Ein Spiel, das in Ihrer Studie auftaucht, unterschied sich deutlich von den anderen. Zwischen dem SV Margertshausen und dem TSV Täfertingen betrug die ESZ nur 35:33 Minuten. Was war in Margertshausen los?
Es war ein sehr wichtiges Spiel in der Kreisklasse: Der Erste gegen den Zweiten. Und der Tabellendritte hatte genauso viele Punkte. Vor dem Spiel war klar: Der Gewinner würde sicher aufsteigen, der Verlierer würde auf das andere Ergebnis hoffen müssen. Es waren viele Zuschauer da, locker 300, insgesamt für die Spieler eine angespannte Situation. Da wurde viel mit dem Schiedsrichter diskutiert, ständig lag jemand auf dem Boden, der Ball war dauernd im Aus. In der ersten Halbzeit wurde effektiv nur eine Viertelstunde gespielt: Ein ganz zerfahrenes Spiel, das mit einem 5:1 für den SV Margertshausen endete.
Wie lang war bei diesem Spiel die Nachspielzeit?
Da wurde nicht viel nachgespielt. In der ersten Halbzeit nicht mal eine Minute, in der zweiten Halbzeit waren es dann gerade mal drei. Die einzige Nachspielzeit, die wirklich extrem lang war, habe ich beim Spiel des TSV Gersthofen gegen den TSV Aindling gesehen. Da ging es auch um den Aufstieg, doch da hat der Schiedsrichter wirklich mal konsequent Nachspielzeit gegeben.
Ein Ausnahmefall?
Ja, auf jeden Fall. Das gab es sonst nie. Es war sehr auffallend, dass in allen Partien nie mehr als drei Minuten Nachspielzeit in einer Halbzeit gegeben wurden. Egal was passiert ist. Selbst wenn es ewig lange Unterbrechungen gab, hat der Schiedsrichter nur eine Minute nachspielen lassen oder sogar pünktlich abgepfiffen. Das ist ein Problem bei den Amateuren: Man kann ohne Ende auf Zeit spielen und der Schiedsrichter sanktioniert nicht. Der nutzt nicht einmal die Mittel, die er zur Verfügung hat. Dadurch kommt es meiner Meinung nach zu vielen taktischen Spielverzögerungen seitens der Spieler. Selbst in den niedrigsten Ligen, wo es eigentlich um nichts geht.
Nicht unbedingt die schönste Art ein Spiel zu gewinnen, oder?

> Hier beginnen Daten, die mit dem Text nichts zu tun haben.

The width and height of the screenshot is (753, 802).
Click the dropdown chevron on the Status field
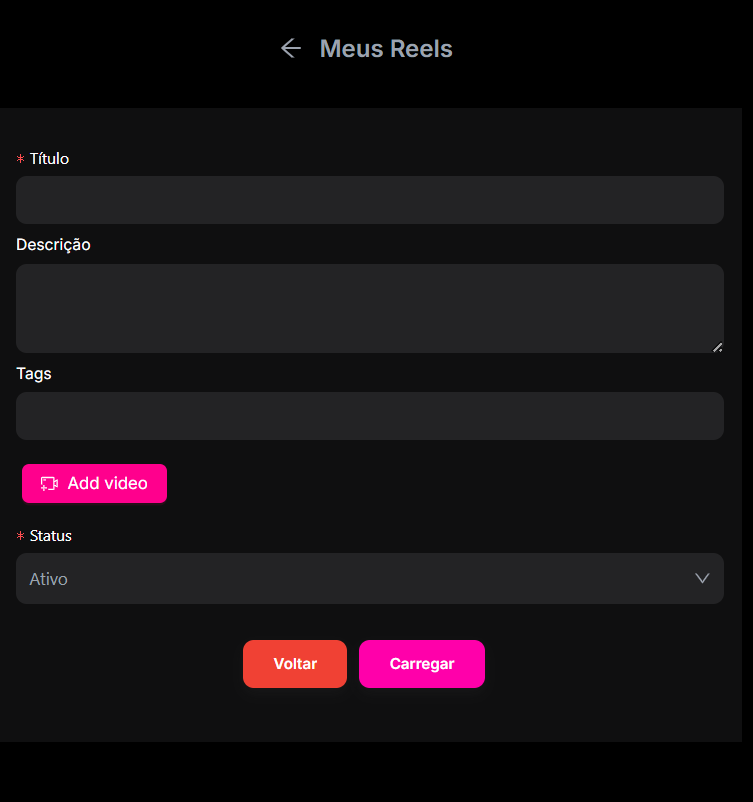click(703, 578)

Genau das will ich durch meine Analyse auch kritisieren: Der Umstand, dass sogar in den unteren Ligen der gesamte Spielraum ausgenutzt wird, um sich einen Vorteil zu verschaffen. Manche würden sagen taktisch clever, ich nenne das eher unfair. Das Verhalten bei Verzögerungen ist folglich bei allen Fußballern ähnlich. Von den Profis bis runter zu den Amateuren.
Und wie geht es jetzt weiter? Gibt es Pläne für eine Fortführung der Studie?

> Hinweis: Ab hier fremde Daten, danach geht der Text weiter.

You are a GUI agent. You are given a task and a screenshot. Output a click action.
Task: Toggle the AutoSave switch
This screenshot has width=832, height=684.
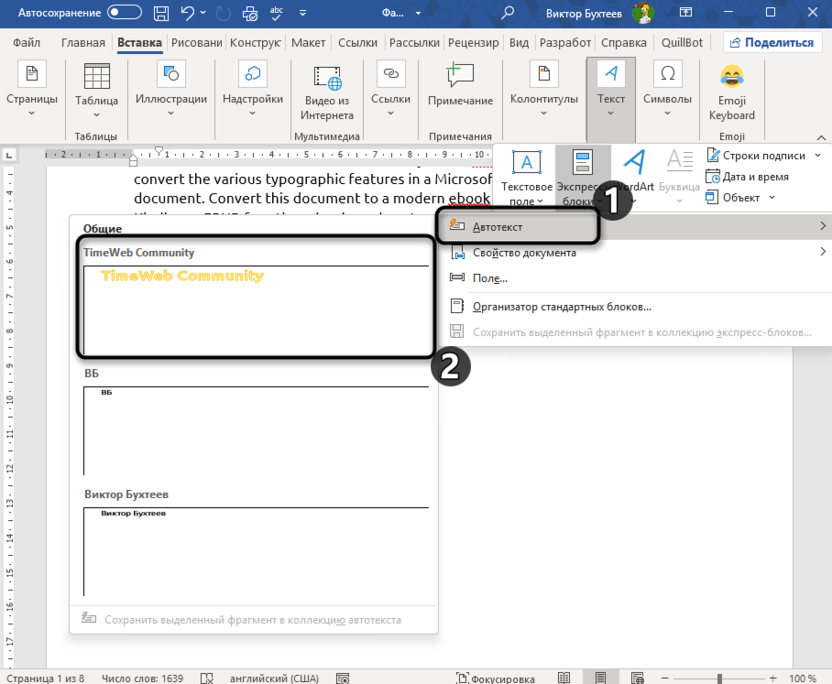(x=124, y=13)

Die Arbeit wurde mit „Gut“ bewertet. Ich würde gerne dran bleiben, aber leider steht das Staatsexamen vor der Tür. Das wird zeitlich schwierig. Es wäre natürlich interessant, mehr Werte aus unterschiedlichen Regionen Deutschlands mit einbeziehen zu können, um zu sehen, ob ich mit meinen Thesen auf der richtigen Fährte bin.